→ SUPPLIED PASSAGE:
We Don't Have to Agree

Earlier this week, I was in Boston for the annual Stansberry Conference & Alliance Meeting...

Our 2022 lineup included world-class speakers covering finance, precious metals, cryptos, tech, foreign markets, and more.

On Wednesday, we held special panels for our Alliance members where our Stansberry editors talked about their outlooks for the future and top investment ideas over the next year.

On Wednesday morning, I sat on a panel with fellow editors Dan Ferris, Eric Wade, and Matt McCall, plus our director of research Matt Weinschenk. We talked about some of the biggest stories right now in the investment world – like inflation, interest rates, housing, and energy costs – and explained whether we were bullish, bearish, or simply thought the whole thing was B.S.

If you've followed Stansberry for a while, you'll know it's rare that our editors all agree. And this panel was no different.

It's one reason why readers often ask how we can all have different opinions but still work together.

→ INSTRUCTION A:
Lay out the records as a Markdown table with the columns "Row" and "Record line." Start at the first line of the records and go through the line that contains "click(x=108, y=36)", giving one numbered row per line and skipping blank lines.

→ DATA SUPPLIED:

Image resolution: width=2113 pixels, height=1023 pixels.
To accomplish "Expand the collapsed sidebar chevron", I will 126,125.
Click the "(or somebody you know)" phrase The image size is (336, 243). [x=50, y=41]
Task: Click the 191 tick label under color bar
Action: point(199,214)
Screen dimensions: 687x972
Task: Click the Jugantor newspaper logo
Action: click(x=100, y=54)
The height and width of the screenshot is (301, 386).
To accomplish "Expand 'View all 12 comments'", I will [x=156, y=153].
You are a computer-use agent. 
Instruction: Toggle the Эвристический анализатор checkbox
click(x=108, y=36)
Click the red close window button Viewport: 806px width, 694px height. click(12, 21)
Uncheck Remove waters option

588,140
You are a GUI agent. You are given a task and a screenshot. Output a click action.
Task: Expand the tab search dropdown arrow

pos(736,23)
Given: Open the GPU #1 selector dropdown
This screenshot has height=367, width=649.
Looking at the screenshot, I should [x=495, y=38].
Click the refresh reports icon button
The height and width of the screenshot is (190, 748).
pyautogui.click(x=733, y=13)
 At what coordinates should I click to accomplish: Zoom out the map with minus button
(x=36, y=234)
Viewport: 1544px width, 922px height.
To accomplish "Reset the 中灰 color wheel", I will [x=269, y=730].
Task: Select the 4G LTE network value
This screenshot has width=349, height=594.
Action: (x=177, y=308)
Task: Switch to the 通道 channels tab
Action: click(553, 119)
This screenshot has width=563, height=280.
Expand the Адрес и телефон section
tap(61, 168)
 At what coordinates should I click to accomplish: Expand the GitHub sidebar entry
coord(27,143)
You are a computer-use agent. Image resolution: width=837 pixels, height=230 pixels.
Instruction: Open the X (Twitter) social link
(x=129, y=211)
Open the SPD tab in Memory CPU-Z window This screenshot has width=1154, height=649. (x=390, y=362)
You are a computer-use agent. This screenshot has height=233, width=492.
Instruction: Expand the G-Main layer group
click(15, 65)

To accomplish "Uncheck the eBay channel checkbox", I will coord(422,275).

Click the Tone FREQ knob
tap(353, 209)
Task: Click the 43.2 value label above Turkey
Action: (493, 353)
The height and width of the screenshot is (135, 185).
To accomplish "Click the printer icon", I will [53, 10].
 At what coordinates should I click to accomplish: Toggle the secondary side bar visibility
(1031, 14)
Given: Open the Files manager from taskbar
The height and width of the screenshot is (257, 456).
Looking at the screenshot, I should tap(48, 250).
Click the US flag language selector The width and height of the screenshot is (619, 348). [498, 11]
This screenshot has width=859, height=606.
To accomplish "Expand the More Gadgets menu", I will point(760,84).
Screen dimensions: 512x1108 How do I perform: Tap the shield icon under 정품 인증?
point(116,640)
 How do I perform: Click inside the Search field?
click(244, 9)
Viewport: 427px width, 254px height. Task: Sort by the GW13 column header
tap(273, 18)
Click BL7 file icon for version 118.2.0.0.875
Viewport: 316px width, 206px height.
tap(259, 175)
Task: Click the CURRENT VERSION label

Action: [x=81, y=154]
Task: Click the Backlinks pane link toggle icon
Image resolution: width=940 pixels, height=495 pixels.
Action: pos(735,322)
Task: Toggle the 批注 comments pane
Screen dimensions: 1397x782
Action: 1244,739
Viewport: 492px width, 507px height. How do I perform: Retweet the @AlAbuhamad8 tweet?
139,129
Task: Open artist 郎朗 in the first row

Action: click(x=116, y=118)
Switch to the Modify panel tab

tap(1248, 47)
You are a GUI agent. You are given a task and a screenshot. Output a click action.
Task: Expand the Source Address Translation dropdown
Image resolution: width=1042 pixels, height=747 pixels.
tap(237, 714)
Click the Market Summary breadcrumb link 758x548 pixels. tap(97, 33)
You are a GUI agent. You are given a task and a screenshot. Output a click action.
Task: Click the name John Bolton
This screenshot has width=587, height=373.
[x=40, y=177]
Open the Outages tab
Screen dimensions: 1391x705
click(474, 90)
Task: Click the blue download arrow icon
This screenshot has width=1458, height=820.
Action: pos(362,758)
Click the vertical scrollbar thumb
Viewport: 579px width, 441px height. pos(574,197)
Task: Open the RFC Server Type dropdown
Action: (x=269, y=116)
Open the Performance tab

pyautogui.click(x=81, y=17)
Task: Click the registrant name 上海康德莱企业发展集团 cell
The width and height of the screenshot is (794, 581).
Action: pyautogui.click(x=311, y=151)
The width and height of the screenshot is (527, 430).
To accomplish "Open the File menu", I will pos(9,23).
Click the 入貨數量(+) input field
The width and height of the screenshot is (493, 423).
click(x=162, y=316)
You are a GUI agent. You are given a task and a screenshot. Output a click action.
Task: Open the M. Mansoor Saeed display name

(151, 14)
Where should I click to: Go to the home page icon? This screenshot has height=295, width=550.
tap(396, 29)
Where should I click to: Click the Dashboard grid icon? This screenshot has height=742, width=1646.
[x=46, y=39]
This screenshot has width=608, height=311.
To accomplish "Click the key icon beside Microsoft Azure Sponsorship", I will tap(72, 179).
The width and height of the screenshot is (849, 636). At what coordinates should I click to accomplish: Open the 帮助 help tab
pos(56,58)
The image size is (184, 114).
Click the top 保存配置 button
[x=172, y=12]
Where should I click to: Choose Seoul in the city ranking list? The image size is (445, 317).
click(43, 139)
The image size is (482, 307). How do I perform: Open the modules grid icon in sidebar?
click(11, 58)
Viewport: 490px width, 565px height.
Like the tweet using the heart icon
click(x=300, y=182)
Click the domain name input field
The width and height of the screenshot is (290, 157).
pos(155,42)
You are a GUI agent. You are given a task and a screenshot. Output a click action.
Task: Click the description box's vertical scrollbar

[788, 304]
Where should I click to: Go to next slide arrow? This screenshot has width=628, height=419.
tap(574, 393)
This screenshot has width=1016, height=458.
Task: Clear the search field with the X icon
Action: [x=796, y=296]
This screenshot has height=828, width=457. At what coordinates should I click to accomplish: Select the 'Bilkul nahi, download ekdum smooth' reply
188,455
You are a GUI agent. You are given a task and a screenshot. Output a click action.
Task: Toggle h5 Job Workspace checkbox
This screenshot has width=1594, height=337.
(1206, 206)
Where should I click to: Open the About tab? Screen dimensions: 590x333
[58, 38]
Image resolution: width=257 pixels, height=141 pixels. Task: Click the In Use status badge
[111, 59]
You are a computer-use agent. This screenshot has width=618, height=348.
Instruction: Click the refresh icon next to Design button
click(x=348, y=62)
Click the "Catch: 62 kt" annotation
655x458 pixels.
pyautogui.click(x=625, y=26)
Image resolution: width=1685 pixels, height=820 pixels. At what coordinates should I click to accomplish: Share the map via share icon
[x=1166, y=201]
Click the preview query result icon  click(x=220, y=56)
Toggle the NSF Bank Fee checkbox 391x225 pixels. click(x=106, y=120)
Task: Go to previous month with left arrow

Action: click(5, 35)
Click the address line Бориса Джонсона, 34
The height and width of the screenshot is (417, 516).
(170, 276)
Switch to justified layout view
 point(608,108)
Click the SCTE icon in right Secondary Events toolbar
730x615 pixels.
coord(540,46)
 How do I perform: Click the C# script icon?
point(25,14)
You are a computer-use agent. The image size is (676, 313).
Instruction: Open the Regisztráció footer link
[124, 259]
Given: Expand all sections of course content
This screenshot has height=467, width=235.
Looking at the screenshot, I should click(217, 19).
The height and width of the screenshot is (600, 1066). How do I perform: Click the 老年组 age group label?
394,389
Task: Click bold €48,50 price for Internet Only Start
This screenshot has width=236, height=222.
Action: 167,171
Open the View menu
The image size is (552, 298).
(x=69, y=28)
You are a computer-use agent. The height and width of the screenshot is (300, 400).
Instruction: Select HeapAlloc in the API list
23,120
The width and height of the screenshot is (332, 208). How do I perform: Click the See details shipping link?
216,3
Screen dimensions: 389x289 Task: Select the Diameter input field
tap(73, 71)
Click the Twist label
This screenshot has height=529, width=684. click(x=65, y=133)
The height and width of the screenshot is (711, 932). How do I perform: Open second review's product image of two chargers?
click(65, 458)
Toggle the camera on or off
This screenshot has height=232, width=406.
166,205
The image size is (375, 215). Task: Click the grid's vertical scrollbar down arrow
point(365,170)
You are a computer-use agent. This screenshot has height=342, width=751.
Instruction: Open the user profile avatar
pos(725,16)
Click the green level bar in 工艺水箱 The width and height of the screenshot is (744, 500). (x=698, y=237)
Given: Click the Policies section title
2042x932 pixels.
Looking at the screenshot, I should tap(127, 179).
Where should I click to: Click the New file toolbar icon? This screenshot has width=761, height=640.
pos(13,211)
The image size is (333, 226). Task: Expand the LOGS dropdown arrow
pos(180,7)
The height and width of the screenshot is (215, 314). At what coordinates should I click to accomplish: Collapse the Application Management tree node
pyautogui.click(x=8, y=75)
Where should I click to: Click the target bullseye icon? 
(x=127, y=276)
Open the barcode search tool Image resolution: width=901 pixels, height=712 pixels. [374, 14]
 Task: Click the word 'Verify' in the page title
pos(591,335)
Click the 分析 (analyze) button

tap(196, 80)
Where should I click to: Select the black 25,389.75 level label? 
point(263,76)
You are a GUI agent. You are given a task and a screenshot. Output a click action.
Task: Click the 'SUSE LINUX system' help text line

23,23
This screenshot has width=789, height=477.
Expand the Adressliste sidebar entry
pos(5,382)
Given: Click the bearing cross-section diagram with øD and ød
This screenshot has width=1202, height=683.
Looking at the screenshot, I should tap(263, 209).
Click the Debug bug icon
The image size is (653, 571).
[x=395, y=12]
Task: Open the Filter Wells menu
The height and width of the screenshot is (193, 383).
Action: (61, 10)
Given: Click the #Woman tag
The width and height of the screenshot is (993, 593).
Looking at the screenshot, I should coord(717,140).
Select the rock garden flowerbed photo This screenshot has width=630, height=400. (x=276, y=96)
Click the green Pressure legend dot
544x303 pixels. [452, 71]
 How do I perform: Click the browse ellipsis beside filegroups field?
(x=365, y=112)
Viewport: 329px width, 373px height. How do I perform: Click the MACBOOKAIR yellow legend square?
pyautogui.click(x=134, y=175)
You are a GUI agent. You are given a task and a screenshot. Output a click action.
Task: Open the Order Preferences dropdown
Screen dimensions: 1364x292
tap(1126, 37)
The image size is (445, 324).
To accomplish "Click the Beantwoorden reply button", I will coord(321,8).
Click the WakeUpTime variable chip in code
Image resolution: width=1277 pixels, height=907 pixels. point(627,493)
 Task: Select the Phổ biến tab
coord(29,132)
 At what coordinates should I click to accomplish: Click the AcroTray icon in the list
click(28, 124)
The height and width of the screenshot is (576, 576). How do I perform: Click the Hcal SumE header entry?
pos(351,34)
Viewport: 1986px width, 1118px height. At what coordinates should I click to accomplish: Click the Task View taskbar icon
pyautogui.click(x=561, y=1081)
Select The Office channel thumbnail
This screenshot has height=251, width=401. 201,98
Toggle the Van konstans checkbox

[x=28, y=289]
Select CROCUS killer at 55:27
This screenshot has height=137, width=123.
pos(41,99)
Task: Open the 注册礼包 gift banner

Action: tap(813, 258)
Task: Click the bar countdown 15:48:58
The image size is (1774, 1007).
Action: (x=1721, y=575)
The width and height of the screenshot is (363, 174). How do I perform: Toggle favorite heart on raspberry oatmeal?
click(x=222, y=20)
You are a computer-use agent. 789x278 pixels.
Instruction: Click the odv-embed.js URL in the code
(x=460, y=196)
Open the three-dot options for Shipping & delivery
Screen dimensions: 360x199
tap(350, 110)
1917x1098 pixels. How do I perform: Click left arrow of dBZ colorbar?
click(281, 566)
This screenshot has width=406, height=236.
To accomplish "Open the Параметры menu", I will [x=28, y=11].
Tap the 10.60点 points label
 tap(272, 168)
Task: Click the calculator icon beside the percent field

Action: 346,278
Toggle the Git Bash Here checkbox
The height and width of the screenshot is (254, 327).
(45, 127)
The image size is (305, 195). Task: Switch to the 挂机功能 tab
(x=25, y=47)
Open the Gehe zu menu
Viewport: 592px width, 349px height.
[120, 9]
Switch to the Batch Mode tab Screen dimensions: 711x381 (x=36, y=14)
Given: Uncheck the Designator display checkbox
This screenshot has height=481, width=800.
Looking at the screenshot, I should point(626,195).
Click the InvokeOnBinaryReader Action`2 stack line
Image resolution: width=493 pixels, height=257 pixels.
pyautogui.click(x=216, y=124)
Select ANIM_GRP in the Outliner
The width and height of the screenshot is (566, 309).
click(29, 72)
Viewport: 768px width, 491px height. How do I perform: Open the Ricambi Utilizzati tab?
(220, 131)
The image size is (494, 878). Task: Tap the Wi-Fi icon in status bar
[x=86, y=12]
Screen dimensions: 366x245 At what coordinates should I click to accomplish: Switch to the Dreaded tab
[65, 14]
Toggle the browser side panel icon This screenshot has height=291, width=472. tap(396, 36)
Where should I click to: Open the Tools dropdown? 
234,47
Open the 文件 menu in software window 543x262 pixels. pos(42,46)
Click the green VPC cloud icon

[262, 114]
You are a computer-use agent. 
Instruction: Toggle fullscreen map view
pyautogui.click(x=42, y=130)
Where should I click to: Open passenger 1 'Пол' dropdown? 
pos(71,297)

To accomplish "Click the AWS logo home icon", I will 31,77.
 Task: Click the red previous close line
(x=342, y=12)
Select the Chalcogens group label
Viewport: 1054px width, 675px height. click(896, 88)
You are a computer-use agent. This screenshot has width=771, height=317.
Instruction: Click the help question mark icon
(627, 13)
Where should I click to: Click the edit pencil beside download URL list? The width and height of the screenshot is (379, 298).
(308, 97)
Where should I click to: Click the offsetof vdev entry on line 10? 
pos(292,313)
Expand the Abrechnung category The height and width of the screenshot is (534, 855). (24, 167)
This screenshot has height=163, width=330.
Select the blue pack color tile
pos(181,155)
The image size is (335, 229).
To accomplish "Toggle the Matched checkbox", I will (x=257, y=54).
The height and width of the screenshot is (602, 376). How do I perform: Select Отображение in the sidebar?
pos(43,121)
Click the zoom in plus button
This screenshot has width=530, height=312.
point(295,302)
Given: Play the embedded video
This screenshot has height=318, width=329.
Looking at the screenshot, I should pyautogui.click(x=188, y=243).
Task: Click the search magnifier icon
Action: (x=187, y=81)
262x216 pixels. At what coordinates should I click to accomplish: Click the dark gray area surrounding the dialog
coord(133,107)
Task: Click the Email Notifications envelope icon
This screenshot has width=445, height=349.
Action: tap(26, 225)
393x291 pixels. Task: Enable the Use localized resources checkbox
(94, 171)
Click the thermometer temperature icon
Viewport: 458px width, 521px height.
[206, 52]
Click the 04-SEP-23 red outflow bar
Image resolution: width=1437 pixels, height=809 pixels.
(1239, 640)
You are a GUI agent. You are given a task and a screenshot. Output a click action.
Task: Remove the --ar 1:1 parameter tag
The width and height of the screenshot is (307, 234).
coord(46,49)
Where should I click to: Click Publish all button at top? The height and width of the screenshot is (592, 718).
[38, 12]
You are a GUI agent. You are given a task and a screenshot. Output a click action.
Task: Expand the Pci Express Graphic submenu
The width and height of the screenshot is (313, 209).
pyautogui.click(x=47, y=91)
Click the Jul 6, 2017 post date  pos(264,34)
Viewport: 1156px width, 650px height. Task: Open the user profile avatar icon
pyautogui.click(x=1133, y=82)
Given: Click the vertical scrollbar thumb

→ INSTRUCTION B:
Carry the piece on why the Stansberry editors can disagree and still work together forward from its last sentence.

→ OUTPUT A:
| Row | Record line |
|---|---|
| 1 | Image resolution: width=2113 pixels, height=1023 pixels. |
| 2 | To accomplish "Expand the collapsed sidebar chevron", I will 126,125. |
| 3 | Click the "(or somebody you know)" phrase The image size is (336, 243). [x=50, y=41] |
| 4 | Task: Click the 191 tick label under color bar |
| 5 | Action: point(199,214) |
| 6 | Screen dimensions: 687x972 |
| 7 | Task: Click the Jugantor newspaper logo |
| 8 | Action: click(x=100, y=54) |
| 9 | The height and width of the screenshot is (301, 386). |
| 10 | To accomplish "Expand 'View all 12 comments'", I will [x=156, y=153]. |
| 11 | You are a computer-use agent.  |
| 12 | Instruction: Toggle the Эвристический анализатор checkbox |
| 13 | click(x=108, y=36) |

→ OUTPUT B:
Whether it's the price of oil... the direction of the market... or what the latest Federal Reserve decision really means for your portfolio, I often find myself on the opposite side of some of the other editors and analysts here.

Our investment philosophies are different... But this benefits you, even if it does make it harder to figure out what to do with a specific investment. Our different approaches to investing are what help us provide a wide array of strategies to our subscribers.

As I've said before, right now is a critical time to not be complacent. If you want to set your portfolio up for success, you need to be prepared for a continued bear market, a major crash, or the start of a new bull market...

That's why I regularly share the ideas and strategies of other editors with Health & Wealth Bulletin readers... so you can be prepared for whatever is next.

One such editor is Dan Ferris, who sat on that panel with me. We don't always see eye to eye. (Dan is often more bearish than I am.) But Dan is an expert at finding some of the best values in the market – the stocks trading at ridiculously low prices compared with what their underlying businesses are actually worth.

That's why, if you haven't already, you should take the time to hear Dan's recent warning. Even if the worst of Dan's predictions doesn't happen, you'll sleep better at night knowing your money is safe.

Click here to watch before it goes offline.

Now, here are some of the things on your minds this week... Keep sending your comments, questions, and topic suggestions to [email protected]. We read every e-mail.

Q: How do dividends come into play when you calculate stop losses? – G.D.

A: When you're buying shares of a stock, it's important to factor dividends into your trailing stop loss.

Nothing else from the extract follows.